— START OF TEXT PASSAGE —

# Fractal Design Define R2



## MRCL (Nov 15, 2009)

http://www.fractal-design.com/?view=product&category=2&prod=32

Anyone else know about this case? Its Fractal Designs first, and the impressions seem pretty damn good. Sound dampening, black paint everywhere... Its a rival to Antecs P series as far as I could gather, as reviews on this case are rare (I found one on a German site called AwardFabrik, they gave it a score of 27/30)... I think its a brilliant case, perfect for my Server/Cruncher project (yes I know I have another project going, but its on hold).

I first wanted the Antec P182, but Fractal Designs case just seems... better. For exactly the same price (at least around here).

What are your thoughts on this case? Anyone planning on getting it, too, or does anyone have it already and can give some impressions?


----------



## erocker (Nov 15, 2009)

It looks quality. It seems a bit cramped though, it may have a problem fitting a larger video card.


----------



## Frick (Nov 15, 2009)

I've been looking at that for some time now, but it's pretty hard to find (at least in sweden). It's gorgeous imo.


----------



## MRCL (Nov 15, 2009)

erocker said:


> It looks quality. It seems a bit cramped though, it may have a problem fitting a larger video card.



They (AwardFabrik) say a 5870 doesn't fit without modifications. 27cm is the maximum length.

Here's the review, its in German, but it has purrty pictures:
http://www.awardfabrik.de/gehause/fractal-design-define-r2.html



Frick said:


> I've been looking at that for some time now, but it's pretty hard to find (at least in sweden). It's gorgeous imo.



Lol ironic, Fractal Design is Swedish


----------



## erocker (Nov 15, 2009)

I guess modification would mean using a saw, or getting rid of the HDD bays all together. For 85 Euros though, it's a really good price, especially for all the features it has.


----------



## MRCL (Nov 15, 2009)

erocker said:


> I guess modification would mean using a saw, or getting rid of the HDD bays all together. For 85 Euros though, it's a really good price, especially for all the features it has.



Heh yeah. But seeing this is their first attempt, they did a nice job. They say you can fit two dual rads in it; at the top and front. Thats very nice considering the price.


----------



## Wile E (Nov 15, 2009)

It looks really familiar to me for some reason, tho I've never heard of the case before.


----------



## MRCL (Nov 15, 2009)

Wile E said:


> It looks really familiar to me for some reason, tho I've never heard of the case before.

— END OF TEXT PASSAGE —
— START OF GIVEN DATA —

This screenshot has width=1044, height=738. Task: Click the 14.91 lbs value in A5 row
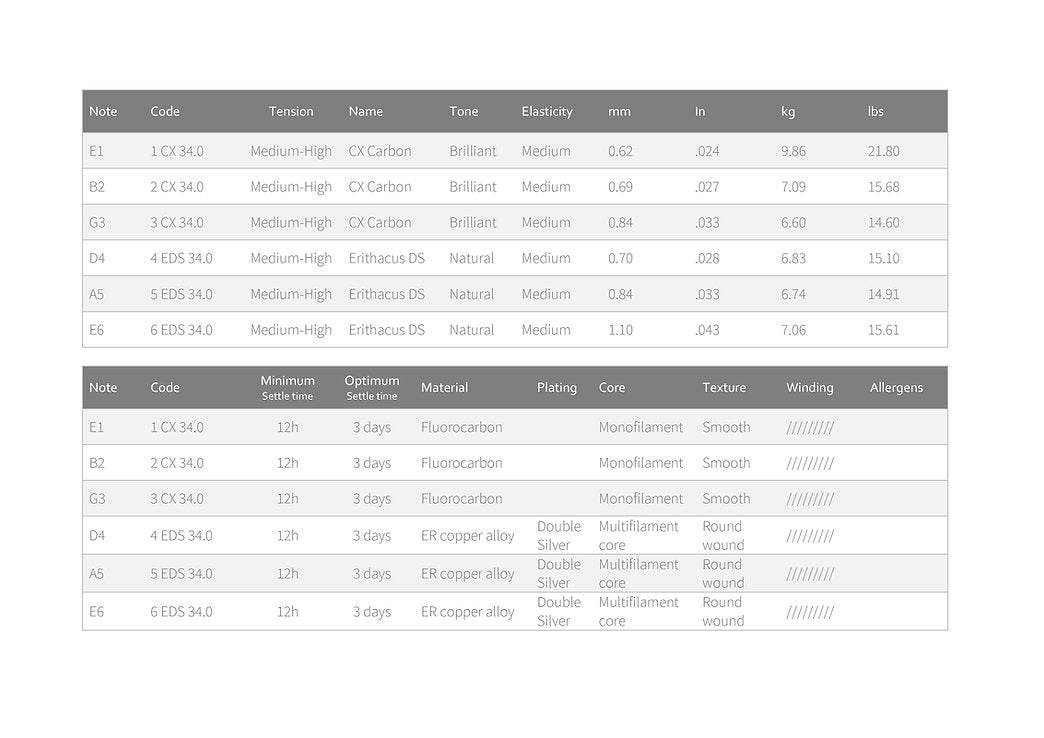[x=883, y=295]
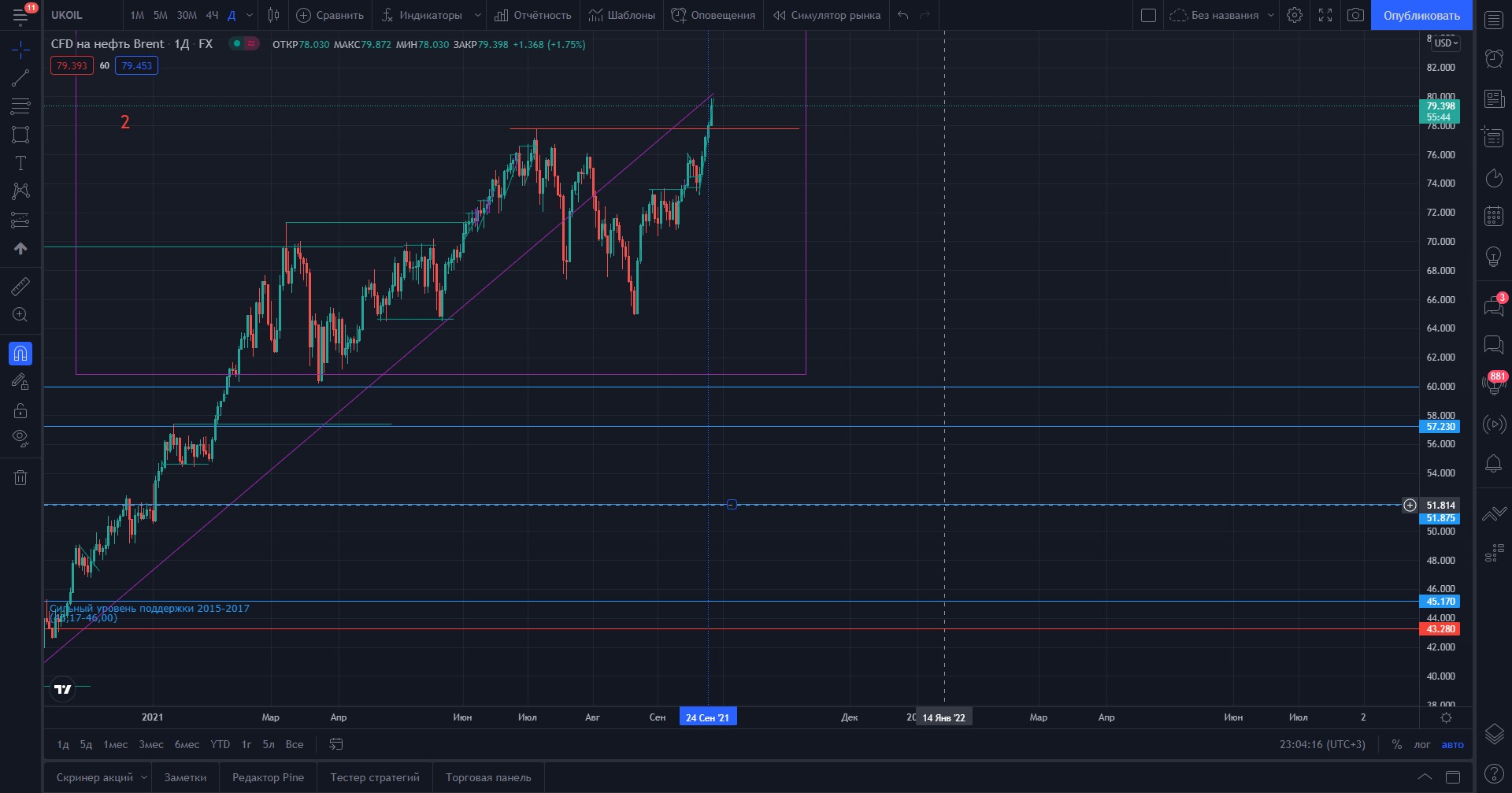Open the USD currency dropdown
1512x793 pixels.
point(1446,43)
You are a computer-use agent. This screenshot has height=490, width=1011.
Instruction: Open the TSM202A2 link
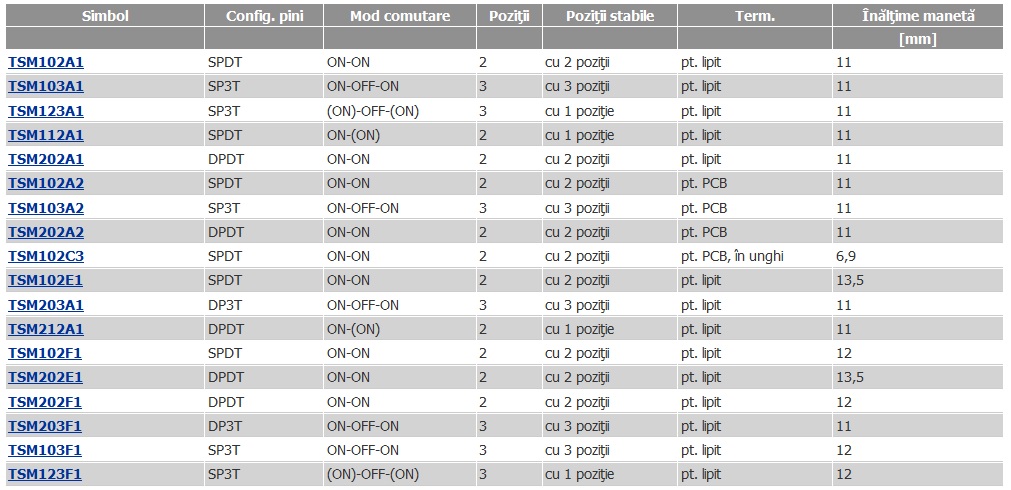coord(46,232)
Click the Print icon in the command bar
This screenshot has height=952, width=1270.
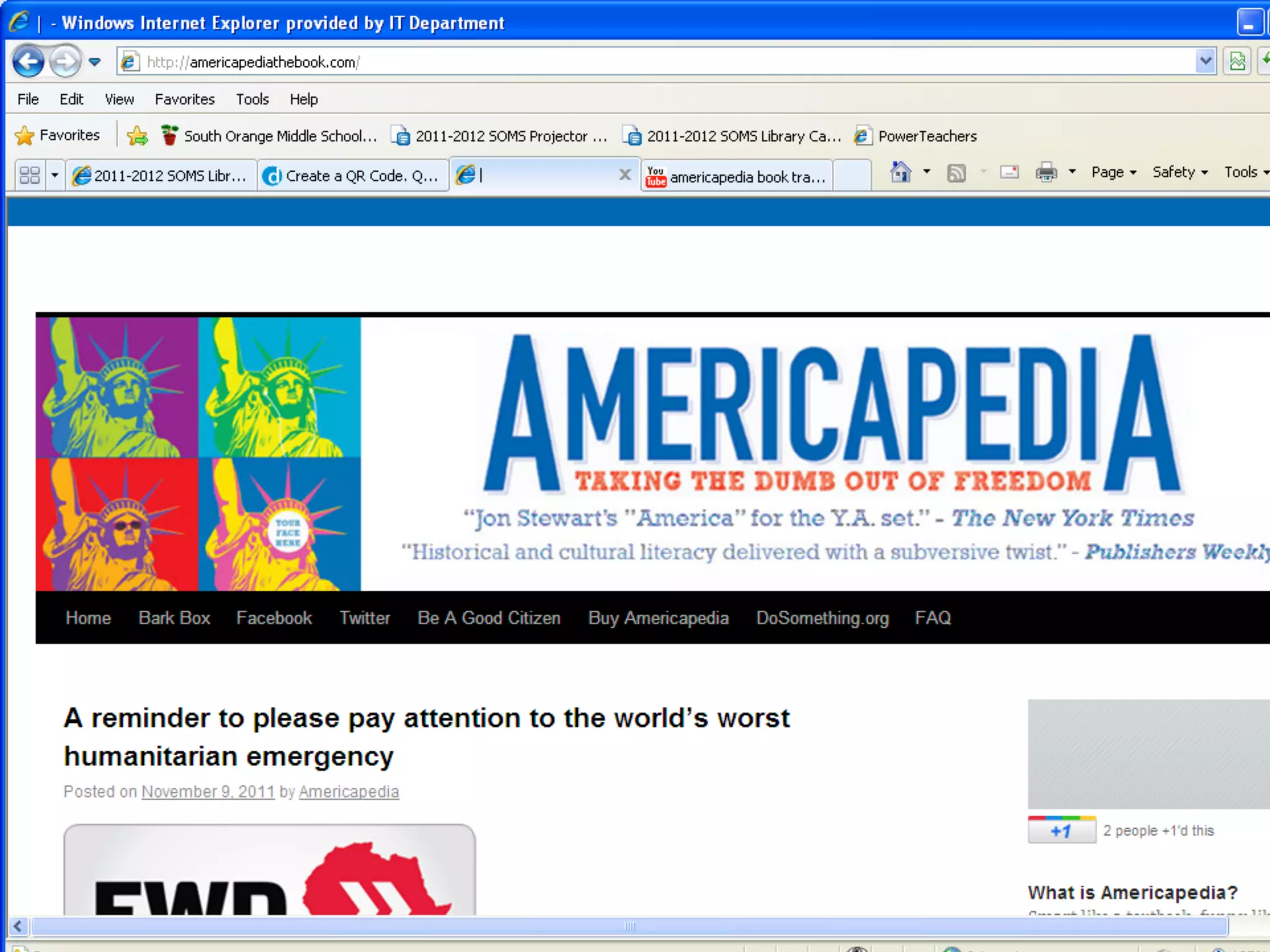[1046, 172]
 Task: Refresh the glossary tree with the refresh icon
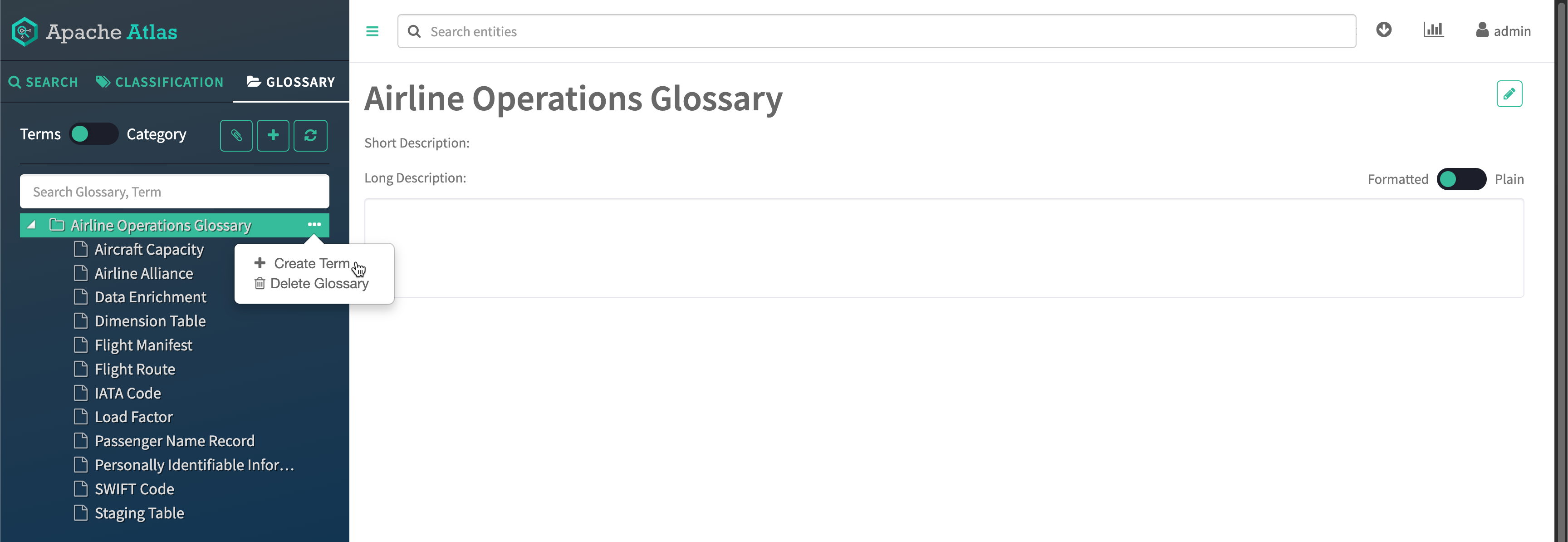(x=310, y=135)
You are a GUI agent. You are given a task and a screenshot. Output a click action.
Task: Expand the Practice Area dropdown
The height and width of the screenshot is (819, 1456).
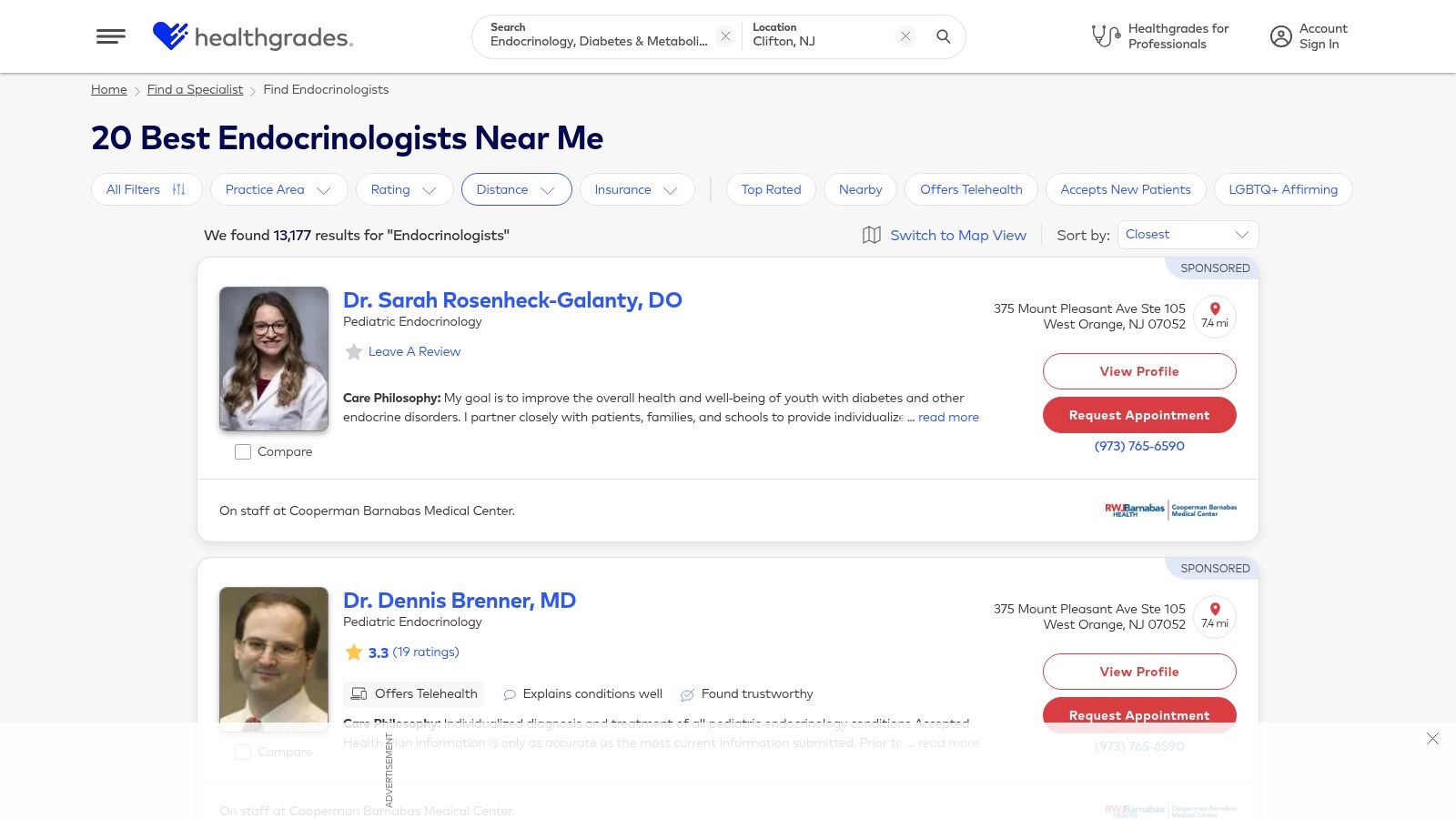click(278, 189)
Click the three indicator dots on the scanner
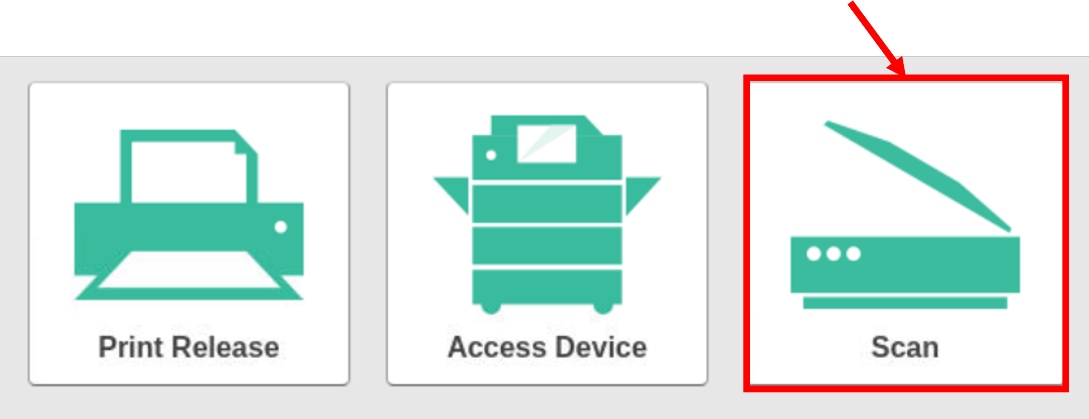Image resolution: width=1089 pixels, height=419 pixels. click(x=833, y=254)
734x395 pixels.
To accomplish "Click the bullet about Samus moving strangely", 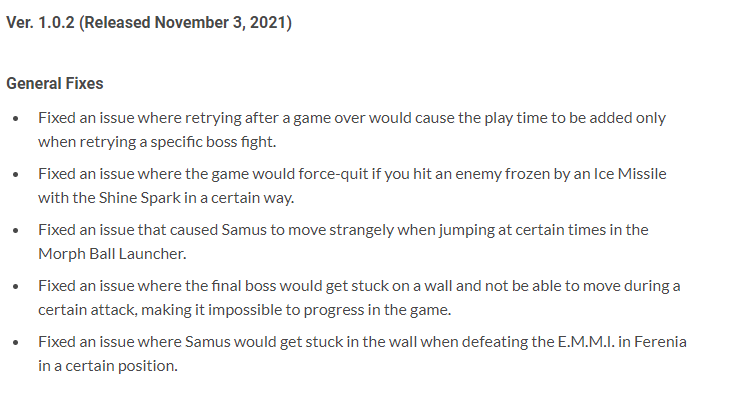I will 344,241.
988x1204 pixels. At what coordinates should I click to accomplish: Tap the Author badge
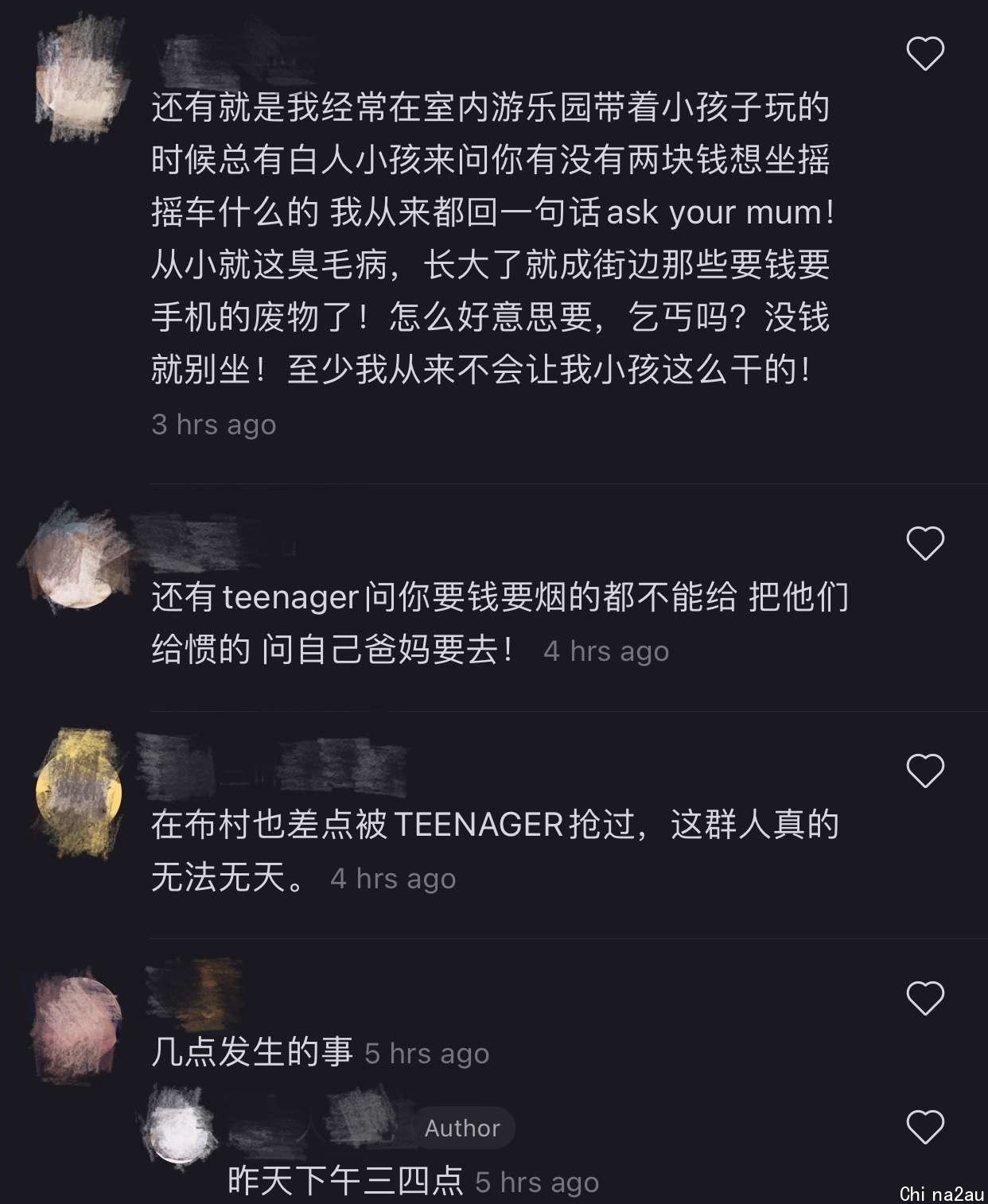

— END OF GIVEN DATA —

* DIRECTIVE A *
Copy the Fractal Design Define R2 thread starting at "Heh yeah. But" and ending at "E (Nov 15, 2009)", and replace "dual rads" with "dual radiators".
* DIRECTIVE B *
Answer these questions about the Fractal Design Define R2 thread:
(i) What score did AwardFabrik give the case?
(ii) What is the maximum video card length the case holds?
(iii) What price does erocker mention for the case?
* DIRECTIVE C *
Resume the Fractal Design Define R2 thread from its last shown words.
These lines have no connection to the Fractal Design Define R2 thread.

* EXERCISE RESULT A *
Heh yeah. But seeing this is their first attempt, they did a nice job. They say you can fit two dual radiators in it; at the top and front. Thats very nice considering the price.


----------



## Wile E (Nov 15, 2009)

* EXERCISE RESULT B *
(i) 27/30
(ii) 27cm
(iii) 85 Euros

* EXERCISE RESULT C *
Well...

Antec P182 vs. Fractal R2


----------



## Frick (Nov 15, 2009)

MRCL said:


> Lol ironic, Fractal Design is Swedish



Really? I thought they were like the "new" Cooltek. ED: Oh, I see. Cool.

Anyhow, if you get the case, post some info!


----------



## Wile E (Nov 15, 2009)

MRCL said:


> Well...
> 
> Antec P182 vs. Fractal R2
> http://www.cluboc.net/REVIEWS/cases/antec/p182/images/DSCF1209.jpghttp://www.sweclockers.com/imagebank/200909/Fractal2_stor001.jpg



Actually, I was referring more to the internal construction, not really what it looks like on the outside.


----------



## MRCL (Nov 15, 2009)

Frick said:


> Really? I thought they were like the "new" Cooltek. ED: Oh, I see. Cool.
> 
> Anyhow, if you get the case, post some info!



I've been researching some cases lately, and this one just screamed YES YES TAKE MEE. I'll order it tomorrow, apparently its gonna take a week till its here.


----------



## MRCL (Nov 27, 2009)

Alrighty, it finally arrived! its smaller than I imagined, but still has a lot of space. Plus it just looks fantastic, and the preinstalled fan has sleeved wires 






















I'm not used to the new phone camera yet, please excuse the blurryness


----------



## Frick (Nov 27, 2009)

Nice! How are the fans?


----------



## MRCL (Nov 27, 2009)

They emit a gentle humming, but its barely audible even if you place your ear right next to them. Tested just now, fan connected via molex adapter directly to PSU. Verdict: Fractal Design fans = good.


----------



## InnocentCriminal (Nov 27, 2009)

That seriously is a gorgeous case!


----------



## Noy (Nov 30, 2009)

MRCL said:


> They (AwardFabrik) say a 5870 doesn't fit without modifications. 27cm is the maximum length.



Looks like it fits an HD5870 (This isn't my case)


----------



## MK4512 (Nov 30, 2009)

Meh, looks kind of plain.

Guess for all you minimalists out there its great...


----------



## MRCL (Nov 30, 2009)

MK4512 said:


> Meh, looks kind of plain.
> 
> Guess for all you minimalists out there its great...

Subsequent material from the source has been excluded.